Mortgaged home ownership is the bedrock upon which Canada has built its housing market. According to the 2016 census, almost two-thirds of Canadian households were homeowners, and the majority of these were paying a mortgage. Canadians owed $1.73-trillion in mortgage debt as of June, 2021, according to Statistics Canada, and this figure has been increasing at near record amounts during the pandemic.
It is a bit fanciful to suggest that it need not have turned out this way – though alternative housing futures were also on the table in 1935. One of the most intriguing was penned by Humphrey Carver on behalf of the League for Social Reconstruction, an affiliate of the Co-operative Commonwealth Federation, forerunner of the NDP. Mr. Carver’s proposal called for a national public housing program and slum clearance. The road not taken could have resulted in an expanded role for nonmarket housing in Canada – perhaps something resembling a European model, where some countries have lower rates of home ownership and co-operative housing is more widespread.

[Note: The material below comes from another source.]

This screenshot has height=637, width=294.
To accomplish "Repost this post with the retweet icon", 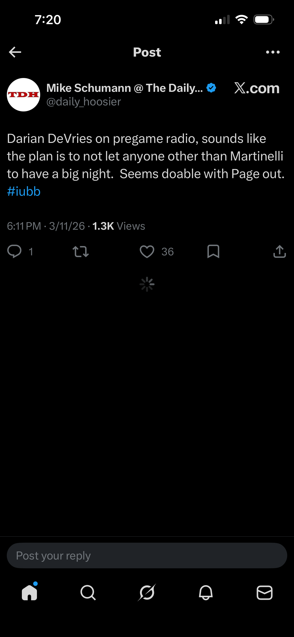I will coord(81,251).
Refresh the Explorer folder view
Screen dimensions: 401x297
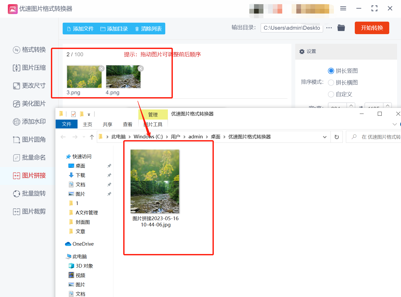click(x=337, y=137)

Ottawa’s resistance to these voices for reform was evident from the outset, largely owing to the cost of the proposals. But more significant was the cozy relationship that existed between Ottawa and the lending industry. The terms of the DHA were drafted by the deputy minister of finance, W.C. Clark, and the lending industry (represented by Thomas D’Arcy Leonard, solicitor for the Dominion Mortgage and Investment Association) and presented to the housing committee as a fait accompli at the close of committee hearings.
The mortgage innovations introduced in 1935 have survived for nearly 90 years, with only minor tinkering. Recent efforts at disruption have focused on efficiencies at the retail end, including speeding up lending decisions with the application of artificial intelligence and algorithms, rather than fundamental change in what is being offered.
This is not surprising given that the finance sector – and, by extension, the Canadian state – has too much skin in the game. In the words of Belgian scholar Manuel Aalbers, “Increasingly, mortgaged home ownership is there to keep financial markets going, rather than being facilitated by those markets.” This will continue as a major constraint for changing the models of housing in Canada.